* _Task to carry out_
Images should not appear in the copy, yet every line of the listing below must be printed exactly.

* _Exercise data_

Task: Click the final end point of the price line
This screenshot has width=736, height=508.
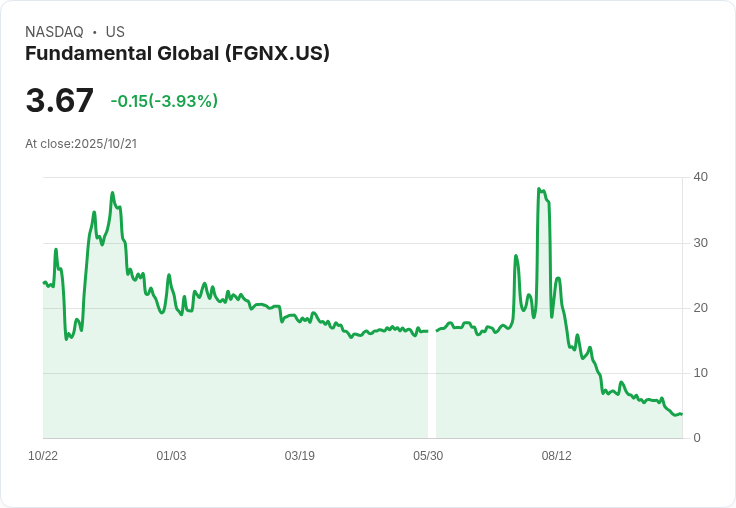Action: [682, 414]
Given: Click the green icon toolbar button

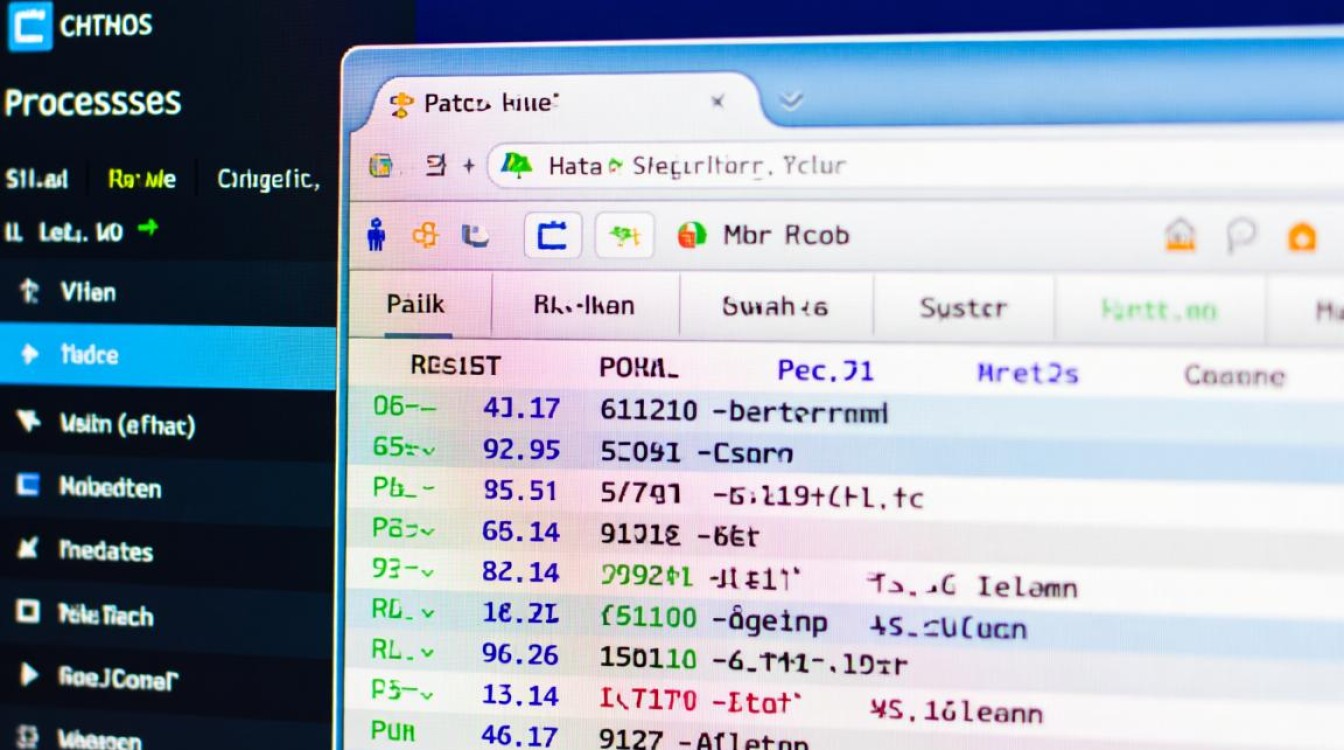Looking at the screenshot, I should click(624, 236).
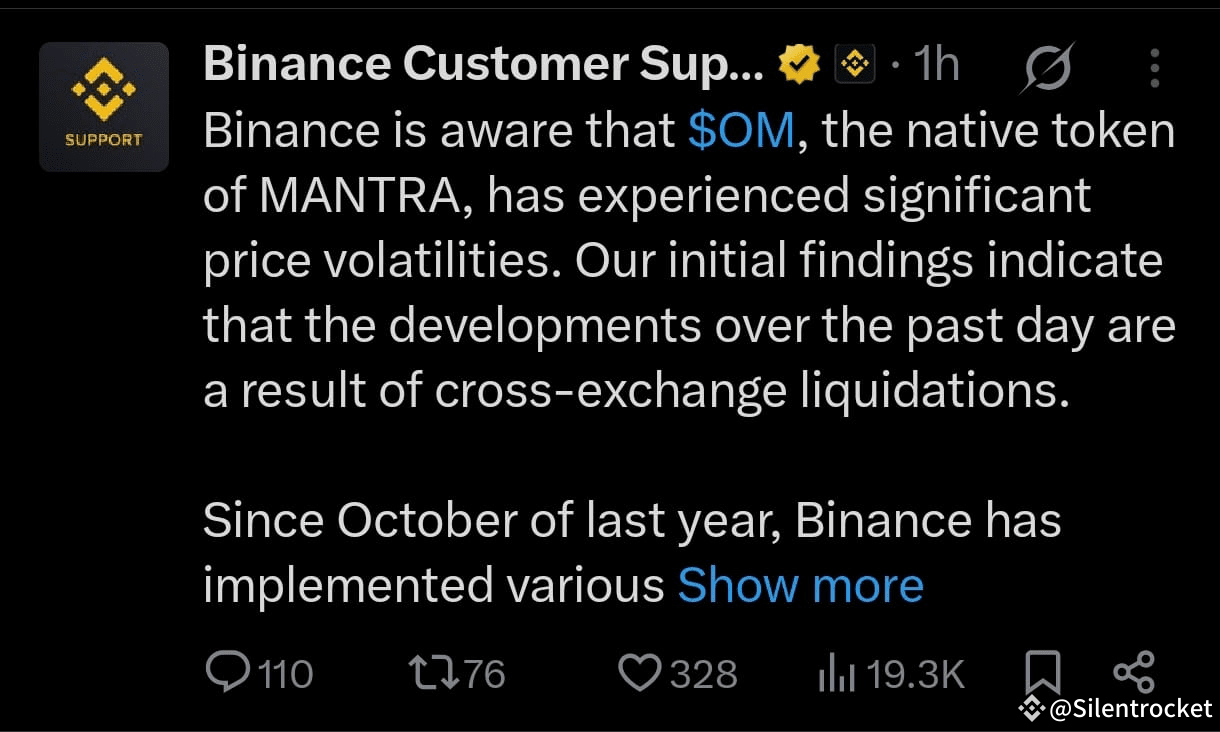
Task: Bookmark this post
Action: [1044, 672]
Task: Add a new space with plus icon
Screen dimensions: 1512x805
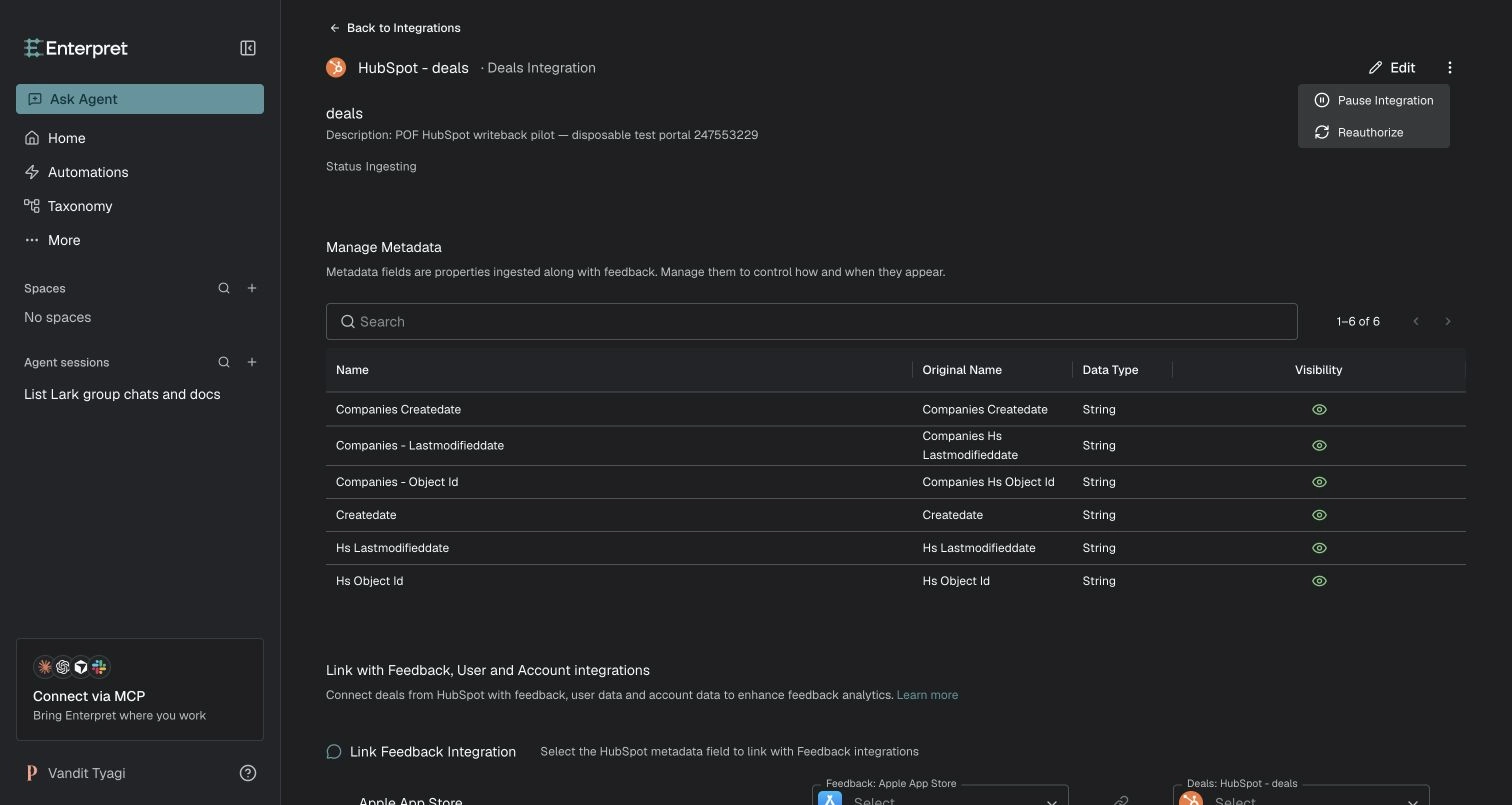Action: click(252, 288)
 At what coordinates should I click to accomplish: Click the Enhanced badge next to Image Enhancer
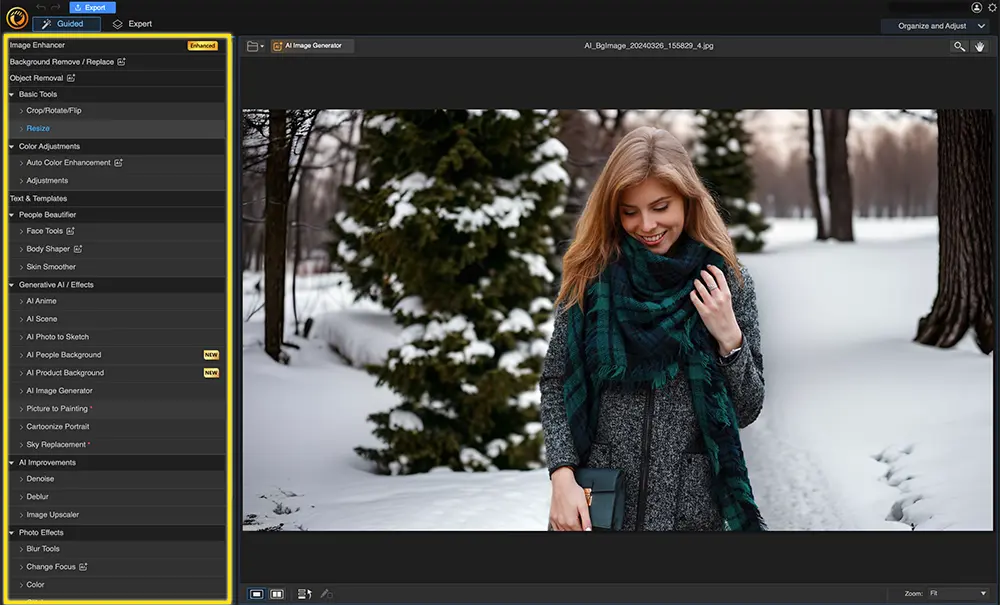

* _Response_
Task: Click the final end point of the price line
This screenshot has width=736, height=508.
Action: [682, 414]
Given: Click the green icon toolbar button

Looking at the screenshot, I should click(624, 236).
Task: Bookmark this post
Action: [1044, 672]
Task: Add a new space with plus icon
Screen dimensions: 1512x805
Action: click(252, 288)
 At what coordinates should I click to accomplish: Click the Enhanced badge next to Image Enhancer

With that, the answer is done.